Auf der einen Seite ist der Ansatz wirklich durchdacht. Man justiert Orbital-Parameter, baut eine Atmosphäre Schicht für Schicht auf, wählt den Sterntyp und beobachtet, wie die Temperatur, der Wasserzustand und der sogenannte Life-Score sich in Echtzeit verändern. Das ist kein oberflächliches Spielzeug — die physikalischen Zusammenhänge sind spürbar modelliert. Wenn man den CO2-Anteil erhöht, steigt die Temperatur tatsächlich durch den Treibhauseffekt. Wenn man die Umlaufbahn zu weit vom Stern entfernt, friert alles ein. Das fühlt sich nicht wie Raten an, sondern wie echtes Experimentieren.
Auf der anderen Seite frage ich mich, für wen diese App eigentlich gemacht ist.
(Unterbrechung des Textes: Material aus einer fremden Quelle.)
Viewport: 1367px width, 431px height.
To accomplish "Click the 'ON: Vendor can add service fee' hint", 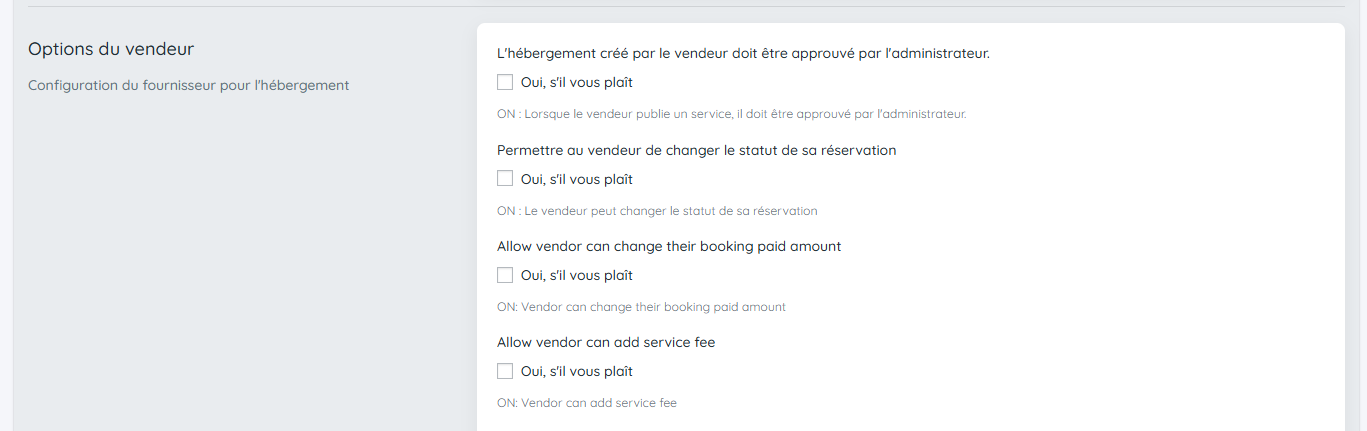I will (587, 403).
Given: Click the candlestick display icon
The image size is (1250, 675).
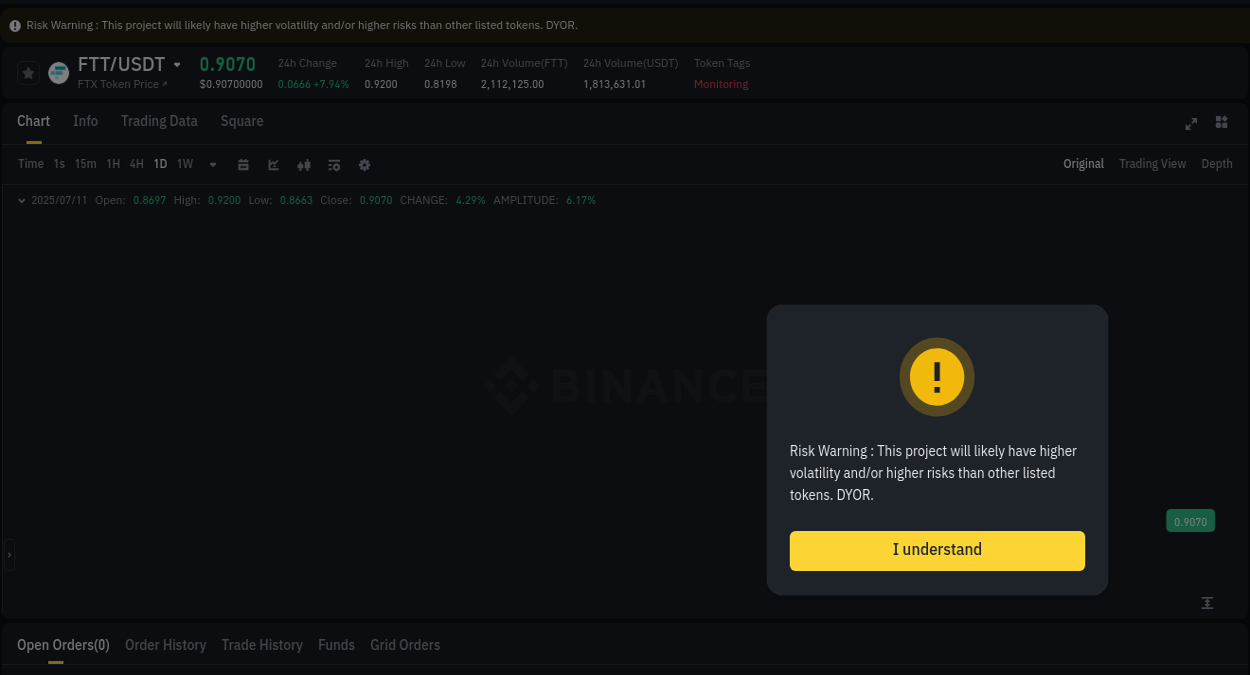Looking at the screenshot, I should 303,164.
Für Gelegenheitsnutzer ist sie möglicherweise zu abstrakt — es gibt keine Geschichte, keine Figuren, keine emotionale Bindung, nur Schieberegler und Zahlenwerte. Für wirklich wissenschaftlich Interessierte fehlen dagegen womöglich die Tiefe und die Quellenangaben, die man sich für ein ernsthaftes Lernwerkzeug wünschen würde. Es ist ein Mittelding, das gut funktioniert, aber seinen Platz noch sucht.
Die Benutzeroberfläche ist sauber und logisch aufgebaut — Tabs für Orbit, Struktur, Atmosphäre, Wasser. Das Schritt-für-Schritt-System beim Erstellen eines neuen Planeten hilft dem Einstieg. Trotzdem gibt es Momente, in denen man sich fragt, warum manche Parameter nicht weiter erklärt werden. Ein kurzer Tooltip wäre manchmal Gold wert.
Fazit: Eine App mit echtem Potenzial, die aber noch nicht ganz weiß, wen sie ansprechen will. Mal abwarten, ob zukünftige Updates das Angebot schärfen.